L’Algérie fait face aux mauvaises répercussions de la publication du rapport de la Banque Mondiale concernant les perspectives de son économie.

Une annonce de la Banque mondiale concernant les perspectives économiques de l’Algérie a provoqué une vive polémique en plein cœur de l’été. Suite à cela, les autorités algériennes tiendront une discussion par vidéo conférence avec l’économiste en chef de la Banque mondiale pour la région MENA, Shanta Devarajan.

Cette rencontre permettra de faire quelques mises au point sur les chiffres pessimistes publiés par la Banque Mondiale.

Chiffres publiés démentis par l’Algérie

Le Premier ministre Abdelmalek Sellal avait assuré que les réserves de change ne chuteraient pas sous la barre des 100 milliards de dollars.

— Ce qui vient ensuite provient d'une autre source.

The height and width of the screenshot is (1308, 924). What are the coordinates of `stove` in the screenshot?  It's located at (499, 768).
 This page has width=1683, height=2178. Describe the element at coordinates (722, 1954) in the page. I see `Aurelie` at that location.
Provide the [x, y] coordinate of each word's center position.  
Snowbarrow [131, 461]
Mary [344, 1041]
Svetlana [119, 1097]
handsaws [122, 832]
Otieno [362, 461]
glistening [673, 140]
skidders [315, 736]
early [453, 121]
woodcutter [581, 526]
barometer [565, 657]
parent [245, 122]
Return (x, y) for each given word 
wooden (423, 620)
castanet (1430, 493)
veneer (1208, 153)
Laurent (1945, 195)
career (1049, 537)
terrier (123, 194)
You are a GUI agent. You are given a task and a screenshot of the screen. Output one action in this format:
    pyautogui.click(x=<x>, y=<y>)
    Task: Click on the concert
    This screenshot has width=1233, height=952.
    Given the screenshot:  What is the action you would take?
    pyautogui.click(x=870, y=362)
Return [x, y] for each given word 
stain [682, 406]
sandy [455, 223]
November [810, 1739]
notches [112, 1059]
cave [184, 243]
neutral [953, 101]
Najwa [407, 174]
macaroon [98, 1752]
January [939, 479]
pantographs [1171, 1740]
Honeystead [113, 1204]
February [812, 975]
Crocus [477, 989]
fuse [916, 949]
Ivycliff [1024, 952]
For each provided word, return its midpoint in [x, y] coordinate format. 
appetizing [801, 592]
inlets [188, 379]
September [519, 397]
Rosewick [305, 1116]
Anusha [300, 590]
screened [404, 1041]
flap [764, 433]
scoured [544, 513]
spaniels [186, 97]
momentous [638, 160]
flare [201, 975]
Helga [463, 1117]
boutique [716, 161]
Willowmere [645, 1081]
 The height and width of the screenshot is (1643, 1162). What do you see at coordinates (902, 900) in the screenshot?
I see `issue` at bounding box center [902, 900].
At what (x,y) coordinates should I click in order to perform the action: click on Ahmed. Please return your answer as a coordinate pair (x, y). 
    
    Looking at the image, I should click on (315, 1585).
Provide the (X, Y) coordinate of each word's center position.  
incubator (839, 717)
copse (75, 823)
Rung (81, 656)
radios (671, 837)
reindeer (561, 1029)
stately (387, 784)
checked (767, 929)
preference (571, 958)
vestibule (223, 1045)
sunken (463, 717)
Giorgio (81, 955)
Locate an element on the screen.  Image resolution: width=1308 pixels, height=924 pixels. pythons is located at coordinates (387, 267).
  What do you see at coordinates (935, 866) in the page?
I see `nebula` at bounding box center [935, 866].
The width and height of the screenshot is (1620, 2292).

Cependant, de son côté, la Banque Mondiale avait créé une polémique en annonçant la chute des réserves de changes algérienne à 60 milliards de dollars à fin 2018

Dans son rapport, la BM précise que le faible endettement et le niveau conséquent de réserve de l’Algérie lui ont permis de résister à la crise pétrolière. En revanche, elle souligne la diminution au long terme des cours de pétrole qui se soldera par un recul des recettes.

Les données fournies par les autorités algériennes ont montré que le déficit de la balance des paiements devrait se situer entre 27 et 28 milliards de dollars au cours des trois prochaines années. La Banque mondiale les a donc publiés.

Face à cette déclaration, la banque d’Algérie a manifesté publiquement son opposition en déclarant que « le niveau des réserves à fin 2018 sera nettement supérieur à celui annoncé par la BM, notamment en raison des effets de la consolidation budgétaire et de l’impact de celle-ci sur les comptes extérieurs ».

L’Algérie garde son optimisme

La raison de cet optimisme algérien tient sur l’évolution de ses exportations d’hydrocarbures qui, même avec la baisse des cours de pétrole cette année, connaitrons une évolution entre 2016 et 2018 et amélioreront la valeur exportatrice.

Les importations quant à elles connaissent une tendance baissière depuis le début 2015, chutant de  11,8%. Cette douce diminution s’est poursuivie au premier semestre 2016 avec 11,2% d’importations en moins par rapport à la même période.

L’ancien ministre des Finances Benkhalfa assure que les concepteurs des rapports « Doing Business » de la Banque mondiale ont affirmé qu’ils reconnaissent les compétences des cadres algériens en matière économique. Ils lui ont assuré que l’Algérie, en raison de ses capacités humaines et matérielles et même naturelles, mériterait une meilleure place sur la scène mondiale.